Potassium
Potassium and magnesium are the first concerns in energy and heart conditions like high BP.
I see five problems in getting enough potassium:
• Quantifying daily requirements
• Food sources to use.
• Supplement sources and doses
• Cofactors like magnesium or sodium
• How to monitor
Daily Requirements
The RDA for an average healthy male is 4.7grams, that’s 4700 mg.
For females it’s to be around 3.5
For a case of sodium retention edema it could higher until resolved, closer to 6 grams to help remove sodium because these two are in balance.
Balance means they both work together and correct the extreme of other as it’s opposite.
Compare that to the average advice of just eat a banana daily that has about 450 mg.
Even doctors say that, which shows they have no nutritional training and have a complete failure to quantify.

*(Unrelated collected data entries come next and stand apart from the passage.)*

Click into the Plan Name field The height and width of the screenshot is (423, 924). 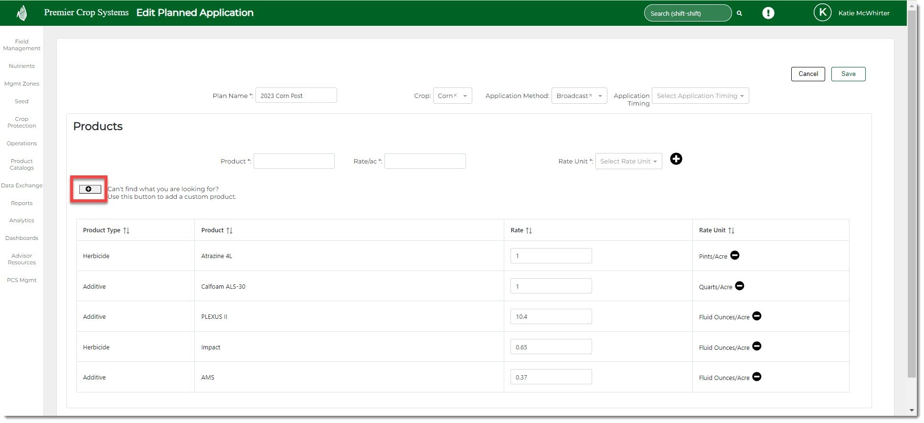click(296, 96)
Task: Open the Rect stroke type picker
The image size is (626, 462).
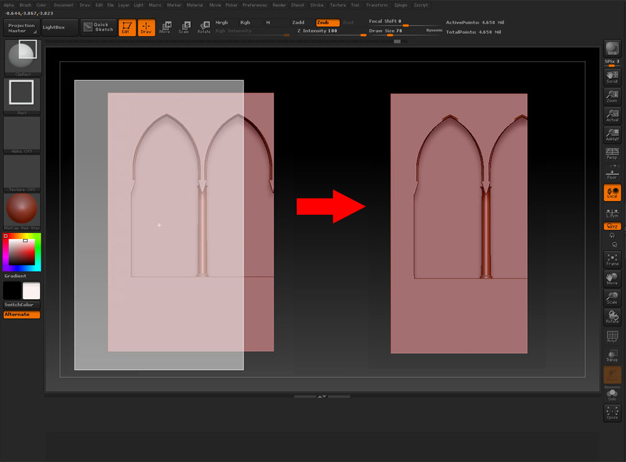Action: tap(23, 96)
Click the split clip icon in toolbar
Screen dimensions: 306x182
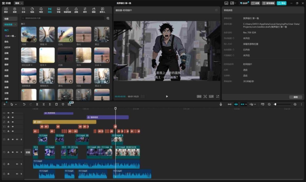(37, 105)

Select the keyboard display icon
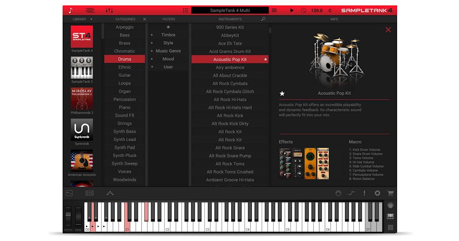(x=391, y=217)
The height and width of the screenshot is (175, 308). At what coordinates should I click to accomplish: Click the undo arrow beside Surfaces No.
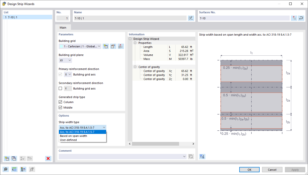pyautogui.click(x=301, y=18)
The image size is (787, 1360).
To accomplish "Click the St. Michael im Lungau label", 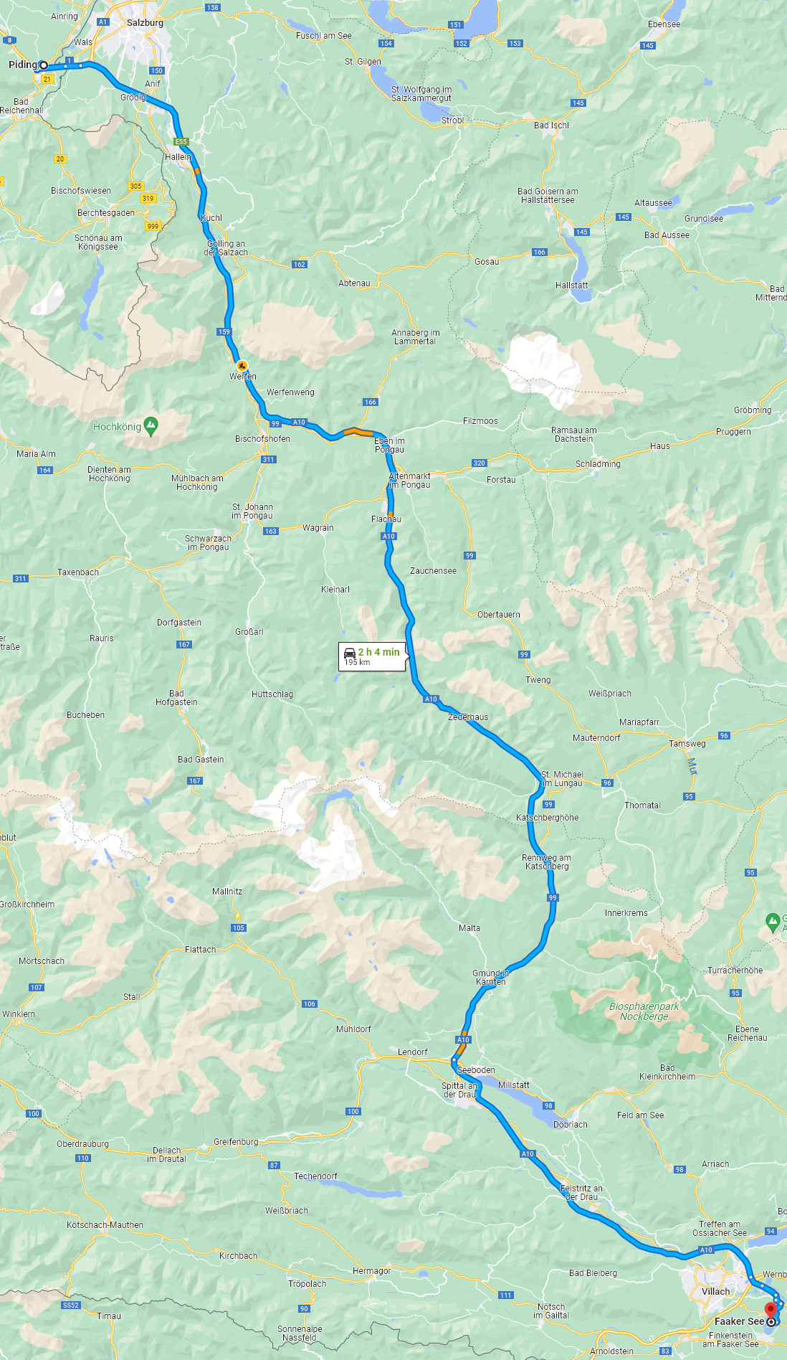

Compare these daily requirements to the limit put on capsules: .99 according to the idea that’s it’s dangerous to take potassium, which I will not address, I will just stick to general facts.
To get just 2 grams as a supplement to potassium in the diet. you need 20 a day.
Foods
To get enough potassium people need to eat a variety of foods every day.
You must look up potassium values of foods to find foods you tolerate and meet multiple nutritional needs for optimum value.
Add up the numbers and servings. There has been almost complete failure to quantify.
Supplements
Some people don’t tolerate any supplement forms.
Some people find one good form.
It seems supplements are harder to assimilate so need to be taken in smaller doses more often.
Some of the reactions leading to potassium having a reputation has being dangerous may be due to this.
Cofactors
The main cofactor of potassium is magnesium.
In cases of edema we generally avoid sodium.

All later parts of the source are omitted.